> _INSTRUCTION_: Render the listing below as a JSON list of strings with one string per line, omitting blank lines.

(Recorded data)
--- START ---

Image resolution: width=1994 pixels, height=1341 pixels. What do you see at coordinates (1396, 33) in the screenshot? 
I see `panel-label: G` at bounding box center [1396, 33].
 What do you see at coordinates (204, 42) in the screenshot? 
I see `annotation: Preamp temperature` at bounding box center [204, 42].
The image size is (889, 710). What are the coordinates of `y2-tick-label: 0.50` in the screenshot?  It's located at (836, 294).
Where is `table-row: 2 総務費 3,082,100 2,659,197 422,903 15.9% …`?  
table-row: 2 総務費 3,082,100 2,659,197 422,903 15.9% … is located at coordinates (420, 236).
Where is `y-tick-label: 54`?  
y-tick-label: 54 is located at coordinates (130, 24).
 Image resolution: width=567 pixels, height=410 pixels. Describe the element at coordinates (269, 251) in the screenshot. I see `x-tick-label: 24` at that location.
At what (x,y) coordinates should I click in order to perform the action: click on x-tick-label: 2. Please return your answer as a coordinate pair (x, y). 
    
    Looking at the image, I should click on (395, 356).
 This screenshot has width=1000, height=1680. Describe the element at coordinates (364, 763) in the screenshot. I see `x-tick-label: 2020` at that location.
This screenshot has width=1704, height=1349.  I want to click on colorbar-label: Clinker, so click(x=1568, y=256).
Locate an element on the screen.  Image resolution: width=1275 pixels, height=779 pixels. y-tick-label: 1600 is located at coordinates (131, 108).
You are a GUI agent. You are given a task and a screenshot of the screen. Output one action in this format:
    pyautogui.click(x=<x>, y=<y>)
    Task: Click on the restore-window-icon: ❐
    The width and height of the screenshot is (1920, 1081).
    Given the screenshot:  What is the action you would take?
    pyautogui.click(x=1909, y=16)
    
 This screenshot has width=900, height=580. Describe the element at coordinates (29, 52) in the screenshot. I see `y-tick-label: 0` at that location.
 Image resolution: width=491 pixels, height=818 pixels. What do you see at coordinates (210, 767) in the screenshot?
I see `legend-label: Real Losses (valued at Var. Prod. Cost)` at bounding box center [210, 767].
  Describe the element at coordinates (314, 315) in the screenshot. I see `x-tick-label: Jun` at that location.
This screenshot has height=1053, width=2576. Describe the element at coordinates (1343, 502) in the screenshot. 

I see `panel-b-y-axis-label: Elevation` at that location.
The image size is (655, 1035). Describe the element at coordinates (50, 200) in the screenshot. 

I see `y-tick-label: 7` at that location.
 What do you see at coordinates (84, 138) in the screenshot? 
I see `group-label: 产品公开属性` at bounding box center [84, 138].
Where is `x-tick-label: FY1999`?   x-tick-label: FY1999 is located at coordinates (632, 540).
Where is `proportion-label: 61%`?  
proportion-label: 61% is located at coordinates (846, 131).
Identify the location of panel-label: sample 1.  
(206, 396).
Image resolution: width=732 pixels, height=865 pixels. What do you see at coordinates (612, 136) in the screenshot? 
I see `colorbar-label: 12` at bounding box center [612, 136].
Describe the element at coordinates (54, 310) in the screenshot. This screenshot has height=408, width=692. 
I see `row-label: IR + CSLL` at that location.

--- END ---

> _RESULT OF THIS TASK_:
[
  "Image resolution: width=1994 pixels, height=1341 pixels. What do you see at coordinates (1396, 33) in the screenshot? ",
  "I see `panel-label: G` at bounding box center [1396, 33].",
  " What do you see at coordinates (204, 42) in the screenshot? ",
  "I see `annotation: Preamp temperature` at bounding box center [204, 42].",
  "The image size is (889, 710). What are the coordinates of `y2-tick-label: 0.50` in the screenshot?  It's located at (836, 294).",
  "Where is `table-row: 2 総務費 3,082,100 2,659,197 422,903 15.9% …`?  ",
  "table-row: 2 総務費 3,082,100 2,659,197 422,903 15.9% … is located at coordinates (420, 236).",
  "Where is `y-tick-label: 54`?  ",
  "y-tick-label: 54 is located at coordinates (130, 24).",
  " Image resolution: width=567 pixels, height=410 pixels. Describe the element at coordinates (269, 251) in the screenshot. I see `x-tick-label: 24` at that location.",
  "At what (x,y) coordinates should I click in order to perform the action: click on x-tick-label: 2. Please return your answer as a coordinate pair (x, y). ",
  "    Looking at the image, I should click on (395, 356).",
  " This screenshot has width=1000, height=1680. Describe the element at coordinates (364, 763) in the screenshot. I see `x-tick-label: 2020` at that location.",
  "This screenshot has width=1704, height=1349.  I want to click on colorbar-label: Clinker, so click(x=1568, y=256).",
  "Locate an element on the screen.  Image resolution: width=1275 pixels, height=779 pixels. y-tick-label: 1600 is located at coordinates (131, 108).",
  "You are a GUI agent. You are given a task and a screenshot of the screen. Output one action in this format:",
  "    pyautogui.click(x=<x>, y=<y>)",
  "    Task: Click on the restore-window-icon: ❐",
  "    The width and height of the screenshot is (1920, 1081).",
  "    Given the screenshot:  What is the action you would take?",
  "    pyautogui.click(x=1909, y=16)",
  " This screenshot has width=900, height=580. Describe the element at coordinates (29, 52) in the screenshot. I see `y-tick-label: 0` at that location.",
  " Image resolution: width=491 pixels, height=818 pixels. What do you see at coordinates (210, 767) in the screenshot?",
  "I see `legend-label: Real Losses (valued at Var. Prod. Cost)` at bounding box center [210, 767].",
  "  Describe the element at coordinates (314, 315) in the screenshot. I see `x-tick-label: Jun` at that location.",
  "This screenshot has height=1053, width=2576. Describe the element at coordinates (1343, 502) in the screenshot. ",
  "I see `panel-b-y-axis-label: Elevation` at that location.",
  "The image size is (655, 1035). Describe the element at coordinates (50, 200) in the screenshot. ",
  "I see `y-tick-label: 7` at that location.",
  " What do you see at coordinates (84, 138) in the screenshot? ",
  "I see `group-label: 产品公开属性` at bounding box center [84, 138].",
  "Where is `x-tick-label: FY1999`?   x-tick-label: FY1999 is located at coordinates (632, 540).",
  "Where is `proportion-label: 61%`?  ",
  "proportion-label: 61% is located at coordinates (846, 131).",
  "Identify the location of panel-label: sample 1.  ",
  "(206, 396).",
  "Image resolution: width=732 pixels, height=865 pixels. What do you see at coordinates (612, 136) in the screenshot? ",
  "I see `colorbar-label: 12` at bounding box center [612, 136].",
  "Describe the element at coordinates (54, 310) in the screenshot. This screenshot has height=408, width=692. ",
  "I see `row-label: IR + CSLL` at that location."
]